Susan responds, "It wouldn't have made any difference, Ian. He would have forgotten it, or lost it, or thought it was written by a maniac."

"I suppose if we'd tried to kill him with a gun, the bullet would have missed him," Barbara says wryly.

"Well, it's hardly fair to speculate, is it? No, I'm afraid you belittle things." The Time Lord stands up and gets them into space. "Our lives are important, at least to us. But as we see, so we learn."

"And what are we going to see and learn next, Doctor?" Ian says. He's accepted this strange fate.

"Well, unlike the old adage, my boy, our destiny is in the stars, so let's go and search for it." Little do they know that they are about to have an adventure in 1963 unlike any other. It isn't my fault. I really did need some extensive repairs before the family put a stop to the efforts. But I suppose that in this case, this way is the safest…. "We're approaching a planet," the Doctor announces.

"Which one?" Ian asks.

"We shall soon see."

Barbara jerks away from the console where she'd been resting, "Ow. I burnt myself on the console."

"Oh, something overheating here. Just as well we're landing? Er, Susan, check the fault locator please."

Susan rushes to do so as Barbara wonders, "We're not going to blow up or anything are we?"

"Oh no, no, no, of course not. It's just, well, there we were in the late eighteenth century and I tried another frequency to sidestep the ship back into the middle of the twentieth century," He reassures her.

"There's something on QR18, Grandfather. And A14D," Susan tells him. Then a claxon goes off. She spins around and shouts, "YELLOW STANDBY! GRANDFATHER, THE DOORS, THEY'RE OPENING!"

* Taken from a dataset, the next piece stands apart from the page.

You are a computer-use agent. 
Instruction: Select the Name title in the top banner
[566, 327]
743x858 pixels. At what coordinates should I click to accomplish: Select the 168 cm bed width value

"What's happening... Unbelievable! Chesterton close the doors please! We haven't materialised properly! Quickly! It's an emergency, close the doors! Quick! Use force!" Ian jumps for the doors but isn't strong enough alone to close them. Barbara joins him and a moment later Susan rushes over as well. Between the three of them and the Doctor on the lever they manage to close the doors.

"Is everything alright?" Barbara moves over to the visibly shaken old man.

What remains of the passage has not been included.